Pixel coordinate grounding data:
+++
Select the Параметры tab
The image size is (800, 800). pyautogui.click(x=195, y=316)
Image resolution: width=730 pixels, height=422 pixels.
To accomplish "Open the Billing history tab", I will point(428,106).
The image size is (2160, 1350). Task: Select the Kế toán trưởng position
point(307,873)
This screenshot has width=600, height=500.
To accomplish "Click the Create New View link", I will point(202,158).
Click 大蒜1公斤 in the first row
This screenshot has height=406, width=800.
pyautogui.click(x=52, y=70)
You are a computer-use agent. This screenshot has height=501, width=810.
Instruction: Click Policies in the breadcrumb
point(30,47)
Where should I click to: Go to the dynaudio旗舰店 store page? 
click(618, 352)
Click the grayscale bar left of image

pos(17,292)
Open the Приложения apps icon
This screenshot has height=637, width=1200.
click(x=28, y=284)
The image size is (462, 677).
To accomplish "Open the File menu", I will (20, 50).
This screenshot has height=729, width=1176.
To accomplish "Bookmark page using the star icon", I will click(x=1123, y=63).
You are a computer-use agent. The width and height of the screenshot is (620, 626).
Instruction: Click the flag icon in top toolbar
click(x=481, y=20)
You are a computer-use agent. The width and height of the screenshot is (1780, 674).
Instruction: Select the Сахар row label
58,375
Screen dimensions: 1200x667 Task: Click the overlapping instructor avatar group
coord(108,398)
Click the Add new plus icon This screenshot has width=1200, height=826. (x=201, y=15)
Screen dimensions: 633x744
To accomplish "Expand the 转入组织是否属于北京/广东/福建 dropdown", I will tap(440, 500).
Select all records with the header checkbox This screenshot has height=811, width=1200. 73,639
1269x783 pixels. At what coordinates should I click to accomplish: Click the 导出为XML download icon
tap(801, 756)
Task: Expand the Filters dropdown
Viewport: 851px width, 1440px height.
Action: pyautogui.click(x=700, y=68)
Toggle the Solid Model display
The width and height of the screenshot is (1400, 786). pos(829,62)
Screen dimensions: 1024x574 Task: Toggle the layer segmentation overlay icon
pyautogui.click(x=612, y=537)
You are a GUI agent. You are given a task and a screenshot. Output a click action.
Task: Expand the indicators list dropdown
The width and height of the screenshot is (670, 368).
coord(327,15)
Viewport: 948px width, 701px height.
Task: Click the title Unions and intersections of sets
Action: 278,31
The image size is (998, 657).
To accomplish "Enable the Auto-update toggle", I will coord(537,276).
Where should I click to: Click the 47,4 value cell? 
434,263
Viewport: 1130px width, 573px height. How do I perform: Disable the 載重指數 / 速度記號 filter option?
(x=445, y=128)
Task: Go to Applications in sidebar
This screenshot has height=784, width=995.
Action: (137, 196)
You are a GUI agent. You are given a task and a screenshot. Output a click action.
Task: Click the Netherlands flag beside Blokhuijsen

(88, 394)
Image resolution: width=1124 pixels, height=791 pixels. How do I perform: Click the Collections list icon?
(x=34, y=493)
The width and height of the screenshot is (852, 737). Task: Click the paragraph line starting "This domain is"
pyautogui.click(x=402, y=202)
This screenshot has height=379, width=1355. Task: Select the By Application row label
+++
**TASK GOAL:**
Would you please give the data above again, exactly as it appears?

**ANSWER TO THE EXERCISE:**
Select the Параметры tab
The image size is (800, 800). pyautogui.click(x=195, y=316)
Image resolution: width=730 pixels, height=422 pixels.
To accomplish "Open the Billing history tab", I will point(428,106).
The image size is (2160, 1350). Task: Select the Kế toán trưởng position
point(307,873)
This screenshot has width=600, height=500.
To accomplish "Click the Create New View link", I will point(202,158).
Click 大蒜1公斤 in the first row
This screenshot has height=406, width=800.
pyautogui.click(x=52, y=70)
You are a computer-use agent. This screenshot has height=501, width=810.
Instruction: Click Policies in the breadcrumb
point(30,47)
Where should I click to: Go to the dynaudio旗舰店 store page? 
click(618, 352)
Click the grayscale bar left of image

pos(17,292)
Open the Приложения apps icon
This screenshot has height=637, width=1200.
click(x=28, y=284)
The image size is (462, 677).
To accomplish "Open the File menu", I will (20, 50).
This screenshot has height=729, width=1176.
To accomplish "Bookmark page using the star icon", I will click(x=1123, y=63).
You are a computer-use agent. The width and height of the screenshot is (620, 626).
Instruction: Click the flag icon in top toolbar
click(x=481, y=20)
You are a computer-use agent. The width and height of the screenshot is (1780, 674).
Instruction: Select the Сахар row label
58,375
Screen dimensions: 1200x667 Task: Click the overlapping instructor avatar group
coord(108,398)
Click the Add new plus icon This screenshot has width=1200, height=826. (x=201, y=15)
Screen dimensions: 633x744
To accomplish "Expand the 转入组织是否属于北京/广东/福建 dropdown", I will tap(440, 500).
Select all records with the header checkbox This screenshot has height=811, width=1200. 73,639
1269x783 pixels. At what coordinates should I click to accomplish: Click the 导出为XML download icon
tap(801, 756)
Task: Expand the Filters dropdown
Viewport: 851px width, 1440px height.
Action: pyautogui.click(x=700, y=68)
Toggle the Solid Model display
The width and height of the screenshot is (1400, 786). pos(829,62)
Screen dimensions: 1024x574 Task: Toggle the layer segmentation overlay icon
pyautogui.click(x=612, y=537)
You are a GUI agent. You are given a task and a screenshot. Output a click action.
Task: Expand the indicators list dropdown
The width and height of the screenshot is (670, 368).
coord(327,15)
Viewport: 948px width, 701px height.
Task: Click the title Unions and intersections of sets
Action: 278,31
The image size is (998, 657).
To accomplish "Enable the Auto-update toggle", I will coord(537,276).
Where should I click to: Click the 47,4 value cell? 
434,263
Viewport: 1130px width, 573px height. How do I perform: Disable the 載重指數 / 速度記號 filter option?
(x=445, y=128)
Task: Go to Applications in sidebar
This screenshot has height=784, width=995.
Action: (137, 196)
You are a GUI agent. You are given a task and a screenshot. Output a click action.
Task: Click the Netherlands flag beside Blokhuijsen

(88, 394)
Image resolution: width=1124 pixels, height=791 pixels. How do I perform: Click the Collections list icon?
(x=34, y=493)
The width and height of the screenshot is (852, 737). Task: Click the paragraph line starting "This domain is"
pyautogui.click(x=402, y=202)
This screenshot has height=379, width=1355. Task: Select the By Application row label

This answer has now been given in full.